■ INSTRUCTION:
Continue the text on investing through market collapses, picking up after its final sentence.

That said, I agree that market collapses do offer opportunity, but we need to be smart about them and keep ourselves within our overall investment strategy. We can’t wake up one morning and decide we’ll become a derivative trader by the afternoon. If we try it out by the evening, we’ll be broke, having lost our money in record time.

Personally, I got the first three collapses completely wrong and made every mistake in the book. I’d panic and sell. I’d buy but get scared at the share price’s next leg down, exiting the positions. After the dotcom collapse it took me forever to work up the courage to buy again.

Finally, in the 2008-2009 collapse I managed a decent job with my investments buying equity and ETFs in blocks every three months from September 2008 to March 2009 and holding on to them. This made me realise I needed a proper “collapse strategy” that would sit ready and waiting for the next collapse, and it’s been a long wait – but investing is about patience.

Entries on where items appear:
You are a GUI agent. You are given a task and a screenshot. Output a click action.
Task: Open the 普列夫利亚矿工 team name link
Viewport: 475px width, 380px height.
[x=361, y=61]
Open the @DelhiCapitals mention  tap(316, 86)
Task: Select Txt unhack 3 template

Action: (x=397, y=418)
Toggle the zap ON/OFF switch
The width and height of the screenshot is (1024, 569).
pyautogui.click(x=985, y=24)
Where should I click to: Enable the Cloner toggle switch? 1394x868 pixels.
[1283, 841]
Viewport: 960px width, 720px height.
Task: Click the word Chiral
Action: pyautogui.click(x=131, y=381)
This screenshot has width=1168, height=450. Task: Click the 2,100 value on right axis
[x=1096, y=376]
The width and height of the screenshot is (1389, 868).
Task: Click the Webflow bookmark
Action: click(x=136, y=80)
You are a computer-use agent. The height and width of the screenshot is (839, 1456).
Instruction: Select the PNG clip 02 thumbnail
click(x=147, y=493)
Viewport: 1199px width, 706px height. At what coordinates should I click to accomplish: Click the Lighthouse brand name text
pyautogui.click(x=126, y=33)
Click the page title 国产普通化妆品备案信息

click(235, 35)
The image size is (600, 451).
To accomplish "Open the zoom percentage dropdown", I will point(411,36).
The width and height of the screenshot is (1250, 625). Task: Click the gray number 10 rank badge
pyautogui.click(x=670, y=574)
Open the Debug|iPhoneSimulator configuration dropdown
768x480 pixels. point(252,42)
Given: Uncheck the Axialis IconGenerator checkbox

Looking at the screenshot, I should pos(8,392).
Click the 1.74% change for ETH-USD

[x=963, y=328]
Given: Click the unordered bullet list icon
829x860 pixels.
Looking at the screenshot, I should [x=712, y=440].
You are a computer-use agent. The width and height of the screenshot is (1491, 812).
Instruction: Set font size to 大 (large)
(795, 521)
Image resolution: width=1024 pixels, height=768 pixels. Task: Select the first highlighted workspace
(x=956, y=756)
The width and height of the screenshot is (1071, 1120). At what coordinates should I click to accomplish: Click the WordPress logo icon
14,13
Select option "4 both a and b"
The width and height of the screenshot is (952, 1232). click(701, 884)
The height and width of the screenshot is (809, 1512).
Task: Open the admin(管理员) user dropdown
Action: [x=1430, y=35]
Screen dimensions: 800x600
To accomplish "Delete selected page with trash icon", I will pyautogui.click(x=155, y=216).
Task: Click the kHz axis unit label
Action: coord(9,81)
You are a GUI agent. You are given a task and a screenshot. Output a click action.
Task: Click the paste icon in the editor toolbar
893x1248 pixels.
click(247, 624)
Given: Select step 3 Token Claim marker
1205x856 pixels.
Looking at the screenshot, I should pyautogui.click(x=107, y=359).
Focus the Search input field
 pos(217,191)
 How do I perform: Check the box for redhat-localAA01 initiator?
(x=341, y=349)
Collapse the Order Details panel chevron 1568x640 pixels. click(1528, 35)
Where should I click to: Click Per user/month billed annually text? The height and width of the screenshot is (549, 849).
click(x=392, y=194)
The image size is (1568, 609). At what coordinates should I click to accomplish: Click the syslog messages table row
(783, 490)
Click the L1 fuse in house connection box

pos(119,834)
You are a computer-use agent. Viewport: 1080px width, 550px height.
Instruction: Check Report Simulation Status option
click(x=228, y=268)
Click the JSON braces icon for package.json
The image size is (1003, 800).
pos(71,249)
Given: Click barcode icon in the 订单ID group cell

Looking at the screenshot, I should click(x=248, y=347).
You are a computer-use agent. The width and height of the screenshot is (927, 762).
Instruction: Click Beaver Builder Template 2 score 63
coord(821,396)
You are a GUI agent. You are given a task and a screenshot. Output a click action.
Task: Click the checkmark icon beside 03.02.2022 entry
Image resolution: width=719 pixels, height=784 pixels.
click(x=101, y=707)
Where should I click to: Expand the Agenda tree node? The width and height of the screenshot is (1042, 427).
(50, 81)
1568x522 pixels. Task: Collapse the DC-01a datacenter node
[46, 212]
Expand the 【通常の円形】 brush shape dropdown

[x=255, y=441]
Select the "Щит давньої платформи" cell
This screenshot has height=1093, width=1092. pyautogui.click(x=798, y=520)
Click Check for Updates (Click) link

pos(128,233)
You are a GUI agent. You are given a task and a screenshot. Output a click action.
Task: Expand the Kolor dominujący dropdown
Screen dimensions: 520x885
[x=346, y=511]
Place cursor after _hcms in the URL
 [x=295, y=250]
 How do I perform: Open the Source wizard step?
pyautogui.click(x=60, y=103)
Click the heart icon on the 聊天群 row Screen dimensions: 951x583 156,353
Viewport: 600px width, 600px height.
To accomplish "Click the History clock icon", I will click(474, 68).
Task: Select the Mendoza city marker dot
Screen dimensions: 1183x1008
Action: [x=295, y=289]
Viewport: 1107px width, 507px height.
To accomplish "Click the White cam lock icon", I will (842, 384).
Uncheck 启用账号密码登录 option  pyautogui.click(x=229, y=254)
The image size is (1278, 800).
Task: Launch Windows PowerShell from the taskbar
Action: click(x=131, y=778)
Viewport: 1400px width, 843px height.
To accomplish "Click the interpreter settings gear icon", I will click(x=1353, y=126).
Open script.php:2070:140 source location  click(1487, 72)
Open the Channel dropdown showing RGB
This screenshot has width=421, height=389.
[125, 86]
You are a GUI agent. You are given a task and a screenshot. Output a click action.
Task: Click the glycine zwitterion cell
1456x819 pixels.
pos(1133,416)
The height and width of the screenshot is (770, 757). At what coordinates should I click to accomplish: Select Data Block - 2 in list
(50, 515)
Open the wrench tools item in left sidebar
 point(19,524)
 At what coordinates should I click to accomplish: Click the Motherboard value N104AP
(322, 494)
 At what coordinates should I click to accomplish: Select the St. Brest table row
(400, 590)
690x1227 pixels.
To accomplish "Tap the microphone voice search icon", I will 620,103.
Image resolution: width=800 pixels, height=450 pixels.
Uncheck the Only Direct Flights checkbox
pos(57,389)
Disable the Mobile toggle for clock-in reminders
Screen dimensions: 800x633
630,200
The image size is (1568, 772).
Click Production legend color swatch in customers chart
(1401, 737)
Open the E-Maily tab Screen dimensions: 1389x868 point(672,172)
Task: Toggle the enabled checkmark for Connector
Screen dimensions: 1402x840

■ RESULT OF THE TASK:
So now my strategy is simple. When the market moves down by more than 20%, I double my monthly purchase of ETFs: I’ll keep buying the same ETF I do every month, but just spending twice as much. Because markets are cheaper and are offering what I’d call a sale, I get more bang for my buck. I keep these double-sized purchases going until the market makes new highs once more, which will likely be in a couple of years.

There is of course the risk that I run out of money to make the double purchases, but I always have an overly chunky emergency fund that I can take a limited amount of cash out of. I can also just simply eat out less.

On the equity side I’m a lot more circumspect. We’re going to see a lot of bankruptcies and, while I have an idea which stocks are at risk, there will be some left-field companies going bust that I would never have expected. 

So here I am waiting for at least six months before I’ll start looking at new stocks to add to my portfolio. This gives me time to check some results to gauge the true impact of the crisis on a company. It also means I am not buying stocks at the bottom, but that’s fine. 

FOMO has lost investors more money than it has made them, and I prefer the better risk-reward ratio that comes from waiting.